A linear subspace of valid codes

A linear subspace C with dimension k of vector space \(F_{q}^{n}\) over finite field \(F_{q}\). The channel takes you away from this subspace, find the vector closest to the received message in the subspace.

All vector and scalar ops are in \(F_{q}\). For Binary linear codes, use the field \(F_2\).

Basis codes

Can be represented as span of basis codes. Basis codes form rows of kn generating matrix G. Standard form of G: G is of the augmented matrix \([I_{k}:A]\), with k(n-k) A. To encode x, find xG.

Random [n, k] code

k vectors chosen randomly from \(\set{0, 1}^{n}\). Or, full rank G is chosen randomly. Achieves whp Gilbert Varshmov bound on rate vs distance tradeoff.

Decoding

Check/ parity check matrix H: n*(n-k), with left kernel C; \(H = [-A^{T}:I_{n-k}]\) in std form. GH=0. To check y, verify: \(yH=0\).

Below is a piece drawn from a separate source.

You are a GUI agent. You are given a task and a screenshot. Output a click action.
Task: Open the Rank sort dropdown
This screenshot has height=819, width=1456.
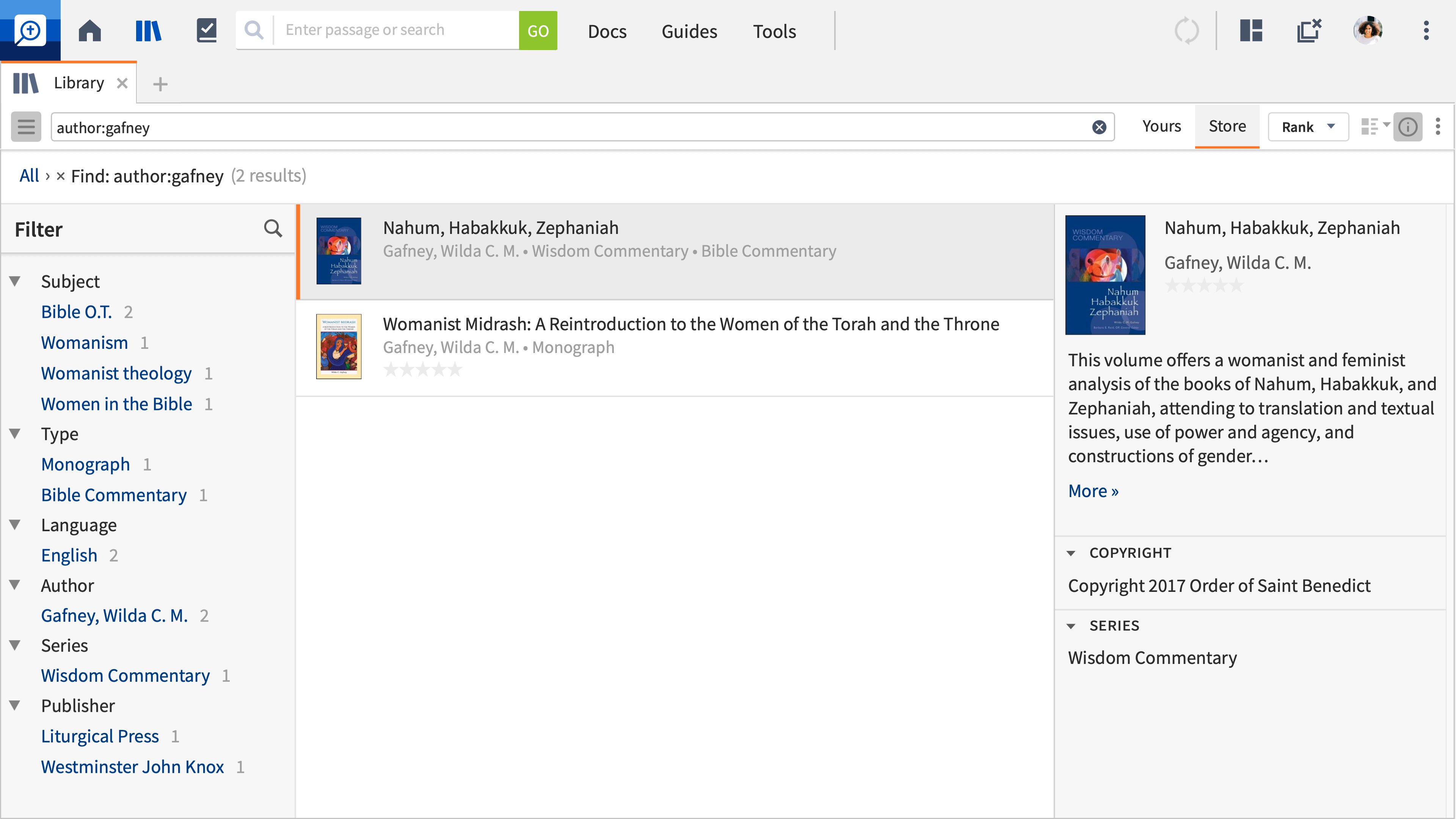[1308, 127]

For corrupted y, there is an error vector e with \(wt(e) \leq \frac{d-1}{2}\) such that \(y\xor e = xG\) for some x. To decode, look at its syndrome: yH = (x + e)H = eH. Then solve for e or look it up in a table. Then find x.

[p, q] regular code

Make a bipartite graph: bits in variable x on one hand, and nodes corresponding to parity checks in H on the other. If this is a [p, q] regular graph, you have a [p, q] regular code.

Decoding

Avg case hardness unknown. Worst case decoding is NP hard. Even finding d is belived hard.

As inference over factor graph

Make a factor graph

Make nodes for the transmitted codeword bits x, and for the corresponding received/ corrupted codeword bits y. Make factors corresponding to the parity checks for y: eg: if H contains a check which says \(\oplus_{i \in S} x_i\), make a factor \(f_S\), such that any x where this is not satisfied has probability 0. Relationship between \(x_i\) and \(y_i\) can be modelled using a symmetric error: maybe \(y_i\) is corrupted with probability p.

The inference problem

y is observed, x is unobserved - to be inferred. Can use loopy belief propogation for doing this.

Guarantees for [p, q] regular codes

As the block size n increases, can be sure that loopy belief propogation properly decodes: shown using the ‘density evolution’ argument. Loopy belief propogation gets into trouble because of cycles; but if you consider the computation tree corresponding to a node, maybe convergence achieved well before a cyclical message is received!